9 Gedaliah son of Ahikam, the son of Shaphan, swore an oath to them and their men, assuring them, “Do not be afraid to serve the Chaldeans. Live in the land and serve the king of Babylon, and it will go well with you.
En Gedalia, de zoon van Ahikam, den zoon van Safan, zwoer hun en hun mannen, zeggende: Vreest niet van de Chaldeen te dienen; blijft in het land, en dient den koning van Babel, zo zal het u welgaan.
10 As for me, I will stay in Mizpah to represent you before the Chaldeans who come to us. As for you, gather wine grapes, summer fruit, and oil, place them in your storage jars, and live in the cities you have taken.”
En ziet, ik woon te Mizpa, om te staan voor het aangezicht der Chaldeen, die tot ons zullen komen; gijlieden dan verzamelt wijn, en zomervruchten, en olie, en doet ze in uw vaten, en woont in uw steden, die gij hebt ingenomen.
11 When all the Jews in Moab, Ammon, Edom, and all the other lands heard that the king of Babylon had left a remnant in Judah and had appointed Gedaliah son of Ahikam, the son of Shaphan, over them,
Als ook al de Joden, die in Moab, en onder de kinderen Ammons, en in Edom, en die in al die landen waren, hoorden, dat de koning van Babel in Juda een overblijfsel gelaten had; en dat hij Gedalia, den zoon van Ahikam, den zoon van Safan, over hen gesteld had;
12 they all returned from all the places to which they had been banished and came to the land of Judah, to Gedaliah at Mizpah. And they gathered an abundance of wine grapes and summer fruit.
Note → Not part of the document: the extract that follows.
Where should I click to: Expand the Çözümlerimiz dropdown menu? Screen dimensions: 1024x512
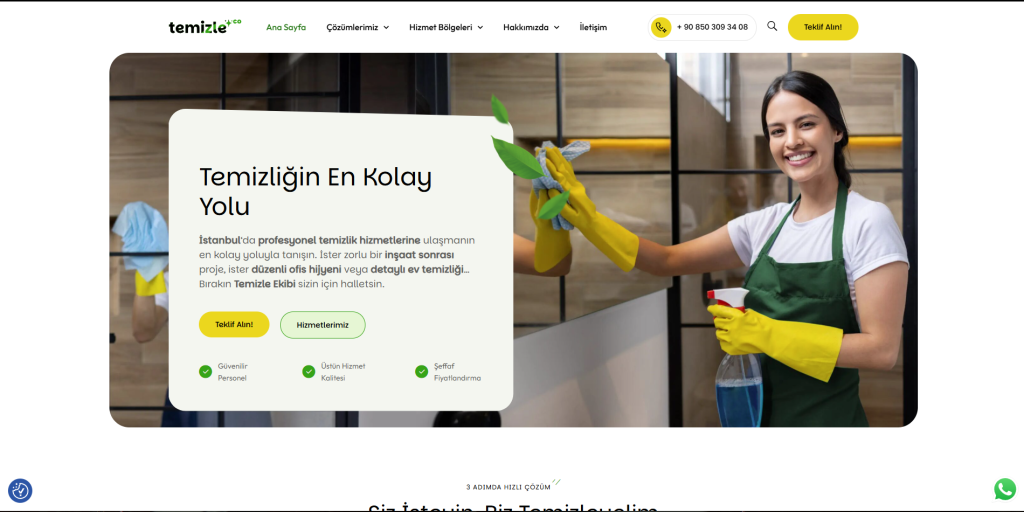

Zo keerden al de Joden weder uit al de plaatsen, waarhenen zij gedreven waren, en kwamen in het land van Juda tot Gedalia te Mizpa; en zij verzamelden zeer veel wijns en zomervruchten.
13 Meanwhile, Johanan son of Kareah and all the commanders of the armies in the field came to Gedaliah at Mizpah
Doch Johanan, de zoon van Kareah, en alle oversten der heiren, die in het veld waren, kwamen tot Gedalia te Mizpa;
14 and said to him, “Are you aware that Baalis king of the Ammonites has sent Ishmael son of Nethaniah to take your life?” But Gedaliah son of Ahikam did not believe them.
En zeiden tot hem: Weet gij wel, dat Baalis, de koning der kinderen Ammons, Ismael, den zoon van Nethanja, uitgezonden heeft, om u aan het leven te slaan? Maar Gedalia, de zoon van Ahikam, geloofde hen niet.
15 Then Johanan son of Kareah spoke privately to Gedaliah at Mizpah. “Let me go and kill Ishmael son of Nethaniah,” he said. “No one will know it. Why should he take your life and scatter all the people of Judah who have gathered to you, so that the remnant of Judah would perish?”
Johanan nochtans, de zoon van Kareah, sprak tot Gedalia, in het verborgene, te Mizpa, zeggende: Laat mij toch henengaan, en Ismael, den zoon van Nethanja, slaan, en niemand zal het weten; waarom zou hij u aan het leven slaan, en gans Juda, die tot u vergaderd zijn, verstrooid worden, en het overblijfsel van Juda verloren gaan?
16 But Gedaliah son of Ahikam said to Johanan son of Kareah, “Do not do such a thing! What you are saying about Ishmael is a lie.”
Maar Gedalia, de zoon van Ahikam, zeide tot Johanan, den zoon van Kareah: Doe deze zaak niet, want gij spreekt vals van Ismael.